• _TO DO_:
Below are some entries. Copy each line in them that holds "computer".

Records from a data collection:

-----

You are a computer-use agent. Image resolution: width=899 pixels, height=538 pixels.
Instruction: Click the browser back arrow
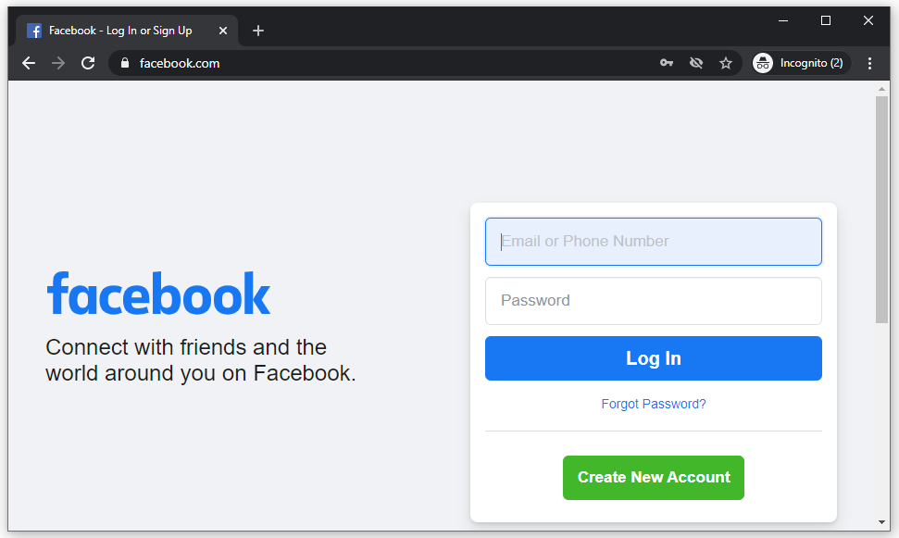[x=29, y=63]
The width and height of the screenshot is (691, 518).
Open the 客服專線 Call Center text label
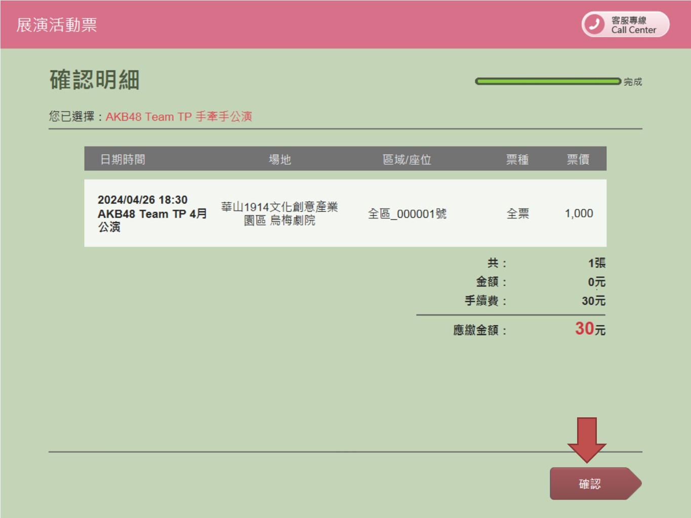pyautogui.click(x=633, y=25)
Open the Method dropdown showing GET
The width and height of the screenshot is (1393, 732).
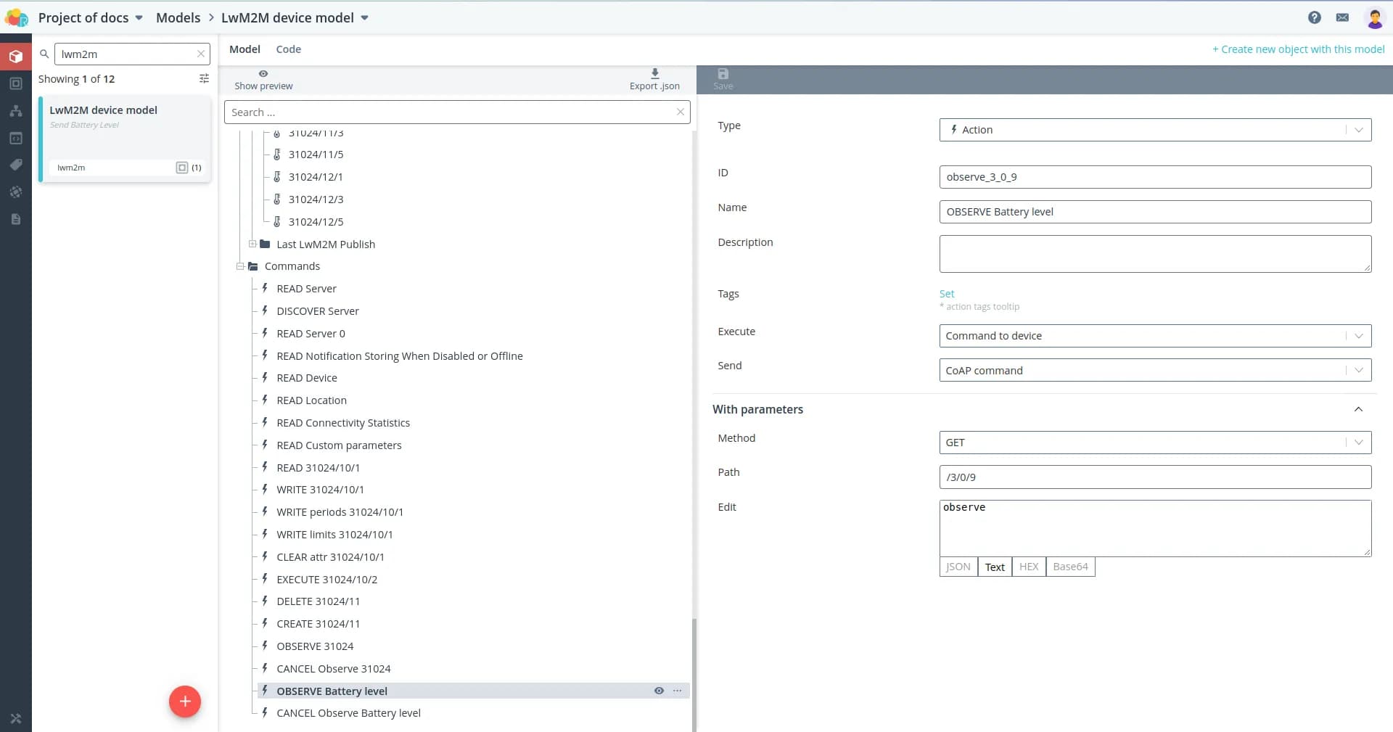(x=1154, y=443)
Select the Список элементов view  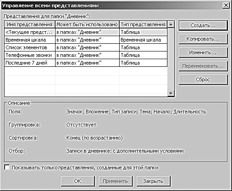(x=86, y=47)
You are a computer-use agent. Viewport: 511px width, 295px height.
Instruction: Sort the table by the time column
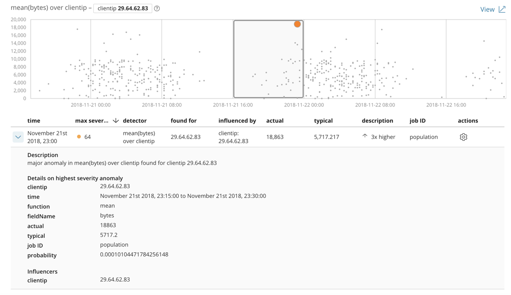(x=33, y=120)
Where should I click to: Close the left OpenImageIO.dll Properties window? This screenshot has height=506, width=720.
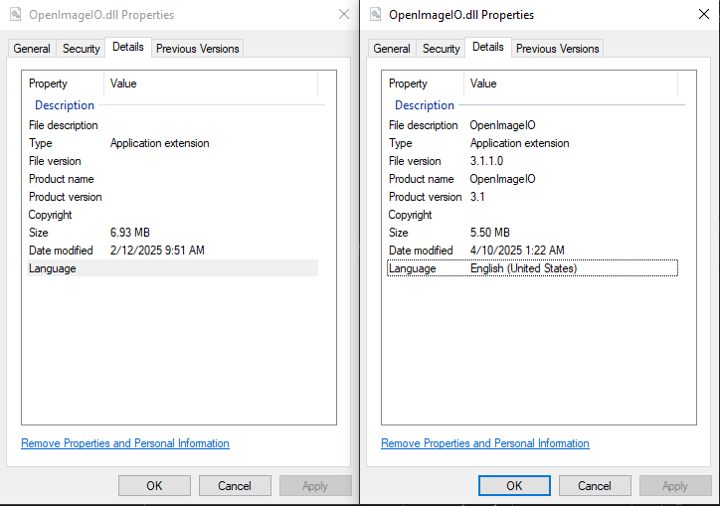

-----

• _EXERCISE OUTPUT_:
You are a computer-use agent. Image resolution: width=899 pixels, height=538 pixels.
You are a computer-use agent. Viewport: 511px width, 295px height.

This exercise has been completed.